Ding, C, Bi, C, Lin, T, Hu, L, Huang, X, Liu, L, Liu, C, Song, Y, Tang, G, Wang, B, et al
Nutrition, metabolism, and cardiovascular diseases : NMCD. 2020;(12):2303-2311
Abstract
BACKGROUND AND AIMS While folate is known for its importance in cardiovascular health, it is unknown whether folate status can modify the association between low-density lipoprotein cholesterol (LDL-C) and carotid intima-media thickness (CIMT). We aimed to investigate this question in a Chinese hypertensive population, who are at high-risk of low folate and atherosclerosis. METHODS AND RESULTS This report included 14,970 hypertensive adults (mean age 64.5 years; 40.3% male) from the China Stroke Primary Prevention Trial (CSPPT) and analyzed the fasting serum LDL-C and folate, and CIMT data obtained at the last follow-up visit. LDL-C was calculated using the Friedewald equation. Serum folate levels were measured by chemiluminescent immunoassay. CIMT was measured by ultrasound.

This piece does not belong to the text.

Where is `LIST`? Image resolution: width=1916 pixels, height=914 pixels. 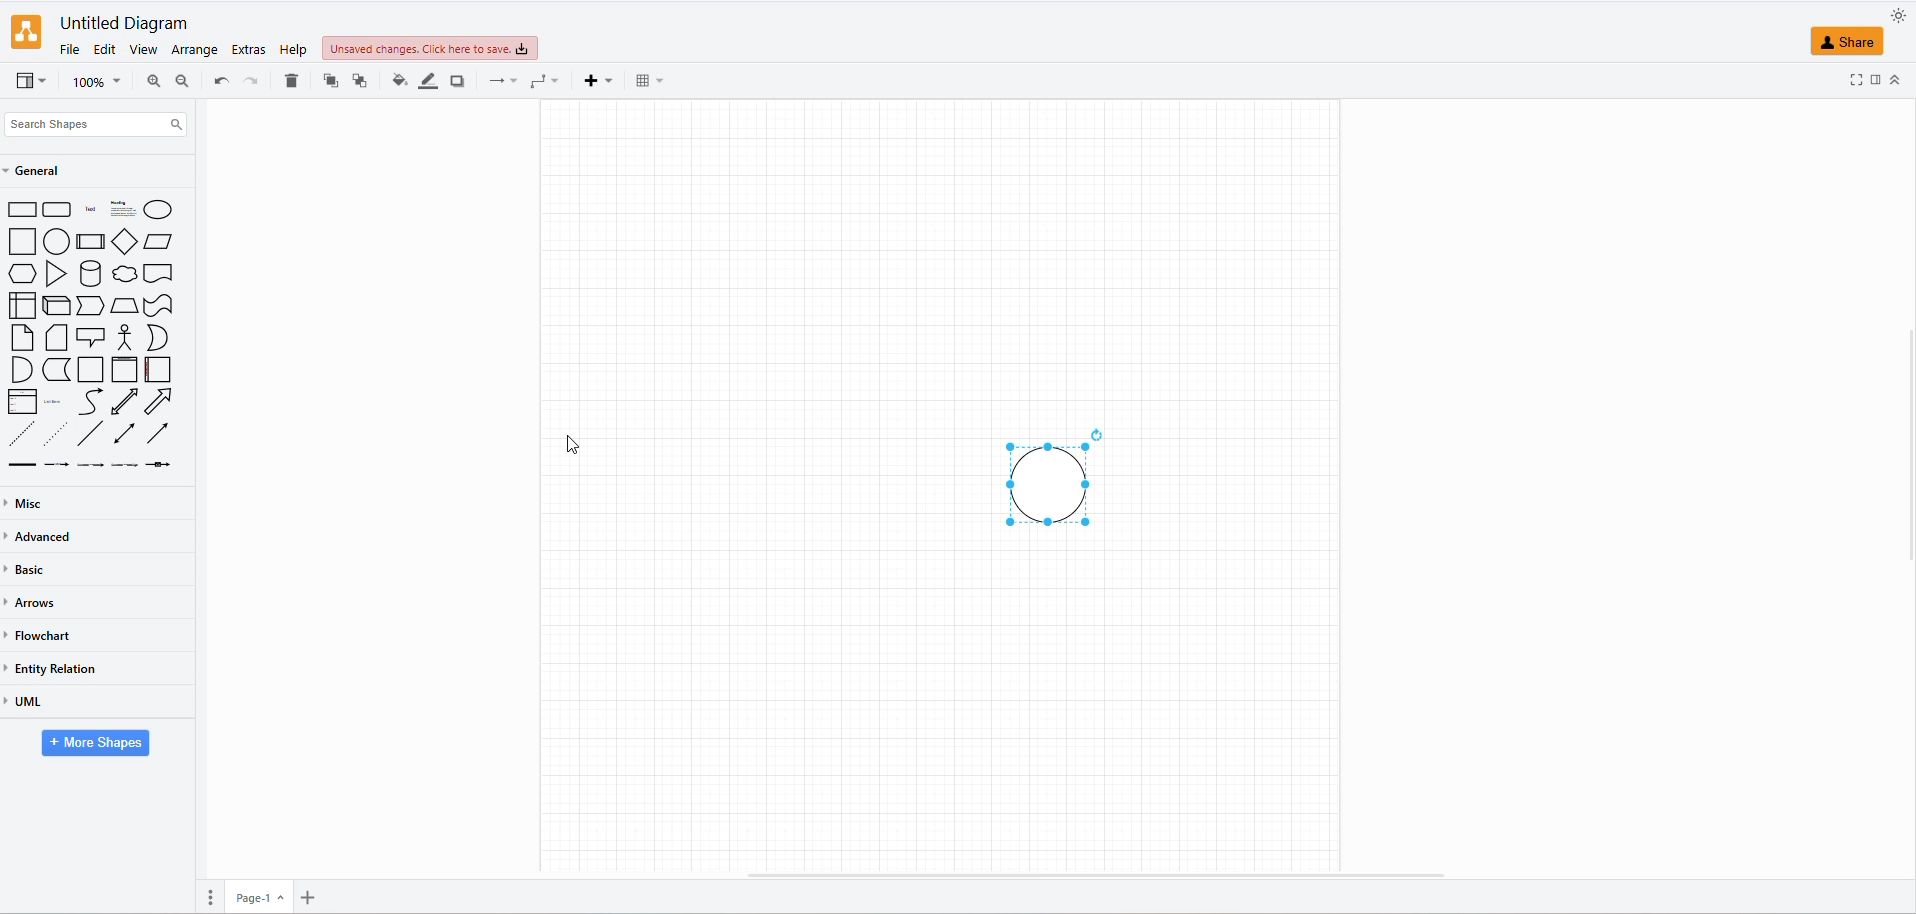 LIST is located at coordinates (23, 402).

Non-parametric smoothing plots, multivariate linear regression analysis, subgroup analyses and interaction testing were performed to examine the LDL-C-CIMI relationship and effect modification by folate. Consistent with graphic plots, multivariate linear regression showed that LDL-C levels were independently and positively associated with CIMT (β = 7.69, 95%CI: 5.76-9.62). More importantly, the relationship between LDL-C and CIMT was significantly attenuated with increasing serum folate levels (1st tertile: β = 10.06, 95%CI: 6.67-13.46; 2nd tertile: β = 6.81, 95%CI: 3.55-10.07; 3rd tertile: β = 5.96, 95%CI: 2.55-9.36; P-interaction = 0.045). Subgroup analyses showed the association between LDL-C and CIMT across serum folate tertiles was robust among various strata (all P-interaction >0.05). CONCLUSIONS Among Chinese hypertensive adults, the serum folate levels could modify the association between LDL-C and CIMT. Our findings, if further confirmed, have important clinical implications.